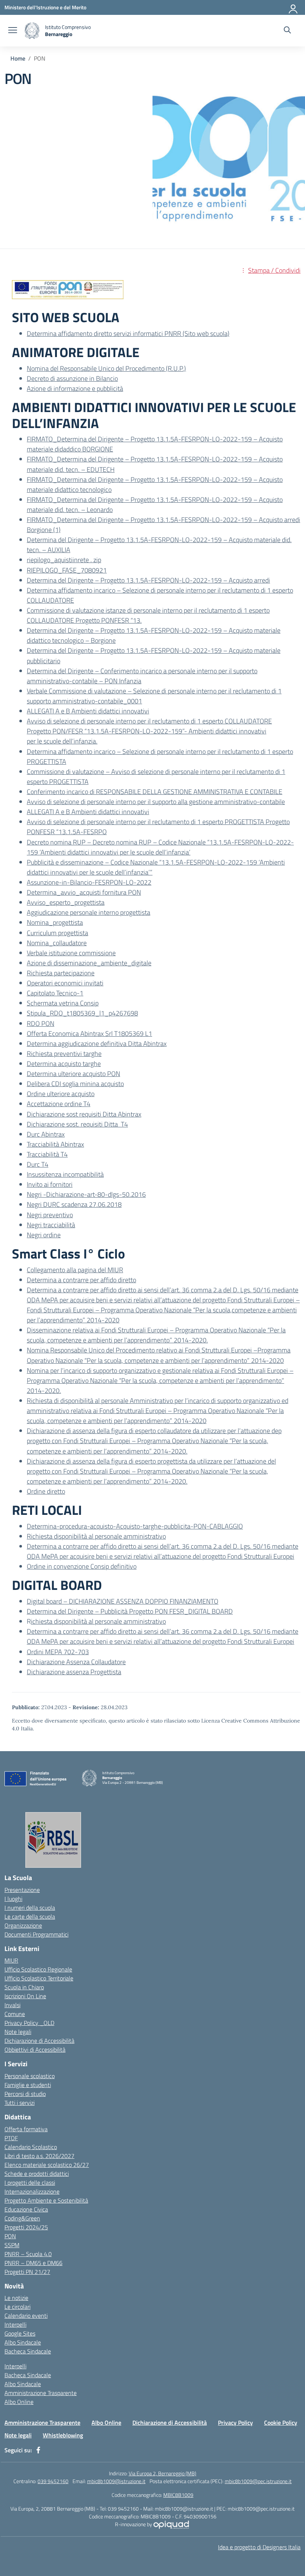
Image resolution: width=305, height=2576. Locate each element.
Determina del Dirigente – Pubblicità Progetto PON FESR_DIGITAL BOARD (130, 1611)
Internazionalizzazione (32, 2191)
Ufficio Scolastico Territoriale (38, 1978)
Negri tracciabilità (51, 1225)
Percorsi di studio (25, 2093)
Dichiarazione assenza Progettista (74, 1672)
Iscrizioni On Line (25, 1996)
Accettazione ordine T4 (58, 1104)
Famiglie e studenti (27, 2084)
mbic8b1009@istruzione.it (116, 2481)
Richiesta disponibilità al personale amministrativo (96, 1536)
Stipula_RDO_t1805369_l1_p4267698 (82, 1013)
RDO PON (40, 1023)
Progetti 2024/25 (26, 2227)
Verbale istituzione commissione (71, 953)
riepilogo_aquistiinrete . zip (64, 560)
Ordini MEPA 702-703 (58, 1652)
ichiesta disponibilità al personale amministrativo (98, 1621)
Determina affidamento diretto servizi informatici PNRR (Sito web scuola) (128, 333)
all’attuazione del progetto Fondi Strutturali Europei (224, 1556)
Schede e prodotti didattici (36, 2173)
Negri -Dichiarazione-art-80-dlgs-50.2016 (86, 1194)
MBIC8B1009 (178, 2495)
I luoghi (13, 1898)
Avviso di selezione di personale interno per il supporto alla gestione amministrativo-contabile (156, 802)
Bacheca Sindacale (27, 2351)
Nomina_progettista (55, 922)
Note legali (17, 2031)
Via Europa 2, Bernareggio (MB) (162, 2473)
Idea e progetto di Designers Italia (259, 2547)
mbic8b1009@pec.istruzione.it (258, 2481)
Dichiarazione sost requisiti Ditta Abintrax (84, 1114)
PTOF (11, 2137)
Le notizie (16, 2297)
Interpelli (15, 2324)
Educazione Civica (26, 2209)
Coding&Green (22, 2218)
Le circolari (17, 2306)
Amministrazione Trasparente (40, 2392)
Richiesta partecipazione (60, 973)
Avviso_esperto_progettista (66, 902)
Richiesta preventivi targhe (64, 1054)
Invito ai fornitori (50, 1184)
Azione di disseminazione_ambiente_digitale (89, 963)
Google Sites (19, 2333)
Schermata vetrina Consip (63, 1003)
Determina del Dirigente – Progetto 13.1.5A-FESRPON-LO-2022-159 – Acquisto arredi (148, 580)
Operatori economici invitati (65, 983)
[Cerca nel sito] (287, 31)
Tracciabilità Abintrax (55, 1144)
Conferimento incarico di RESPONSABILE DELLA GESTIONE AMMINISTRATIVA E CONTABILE (154, 792)
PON (10, 2236)
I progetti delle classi (29, 2182)
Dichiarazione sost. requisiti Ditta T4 (77, 1124)
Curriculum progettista (57, 933)
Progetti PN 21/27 (27, 2271)
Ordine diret (43, 1491)
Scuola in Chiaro (24, 1987)
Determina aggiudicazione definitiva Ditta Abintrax (97, 1043)
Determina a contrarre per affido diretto (81, 1280)
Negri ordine (44, 1235)
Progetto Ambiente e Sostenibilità (46, 2200)
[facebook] (38, 2450)
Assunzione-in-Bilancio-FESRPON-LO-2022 (89, 882)
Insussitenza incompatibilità (65, 1174)
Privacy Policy (235, 2422)
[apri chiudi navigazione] (12, 30)
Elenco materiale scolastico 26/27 (46, 2164)
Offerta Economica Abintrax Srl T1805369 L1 (89, 1033)
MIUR (11, 1960)
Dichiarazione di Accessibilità (39, 2040)
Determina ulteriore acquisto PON (73, 1074)
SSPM (11, 2244)
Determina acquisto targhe (64, 1064)
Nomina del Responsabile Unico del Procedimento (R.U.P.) (106, 368)
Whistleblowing (63, 2435)
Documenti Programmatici (36, 1934)
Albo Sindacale (22, 2342)
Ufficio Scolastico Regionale (38, 1969)
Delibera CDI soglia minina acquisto (75, 1084)
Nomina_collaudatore (57, 943)
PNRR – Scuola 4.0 (28, 2253)
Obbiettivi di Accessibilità (34, 2049)
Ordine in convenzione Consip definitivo (82, 1566)
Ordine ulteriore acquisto (60, 1094)
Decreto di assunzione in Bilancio (72, 378)
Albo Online (18, 2401)
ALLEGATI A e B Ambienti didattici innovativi (88, 711)
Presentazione (22, 1889)
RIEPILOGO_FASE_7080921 (67, 570)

* Task prompt *
Scan the records for the string "Abintrax" and report each line where it occurs.

* The answer *
Dichiarazione sost requisiti Ditta Abintrax (84, 1114)
Tracciabilità Abintrax (55, 1144)
Determina aggiudicazione definitiva Ditta Abintrax (97, 1043)
Offerta Economica Abintrax Srl T1805369 L1 (89, 1033)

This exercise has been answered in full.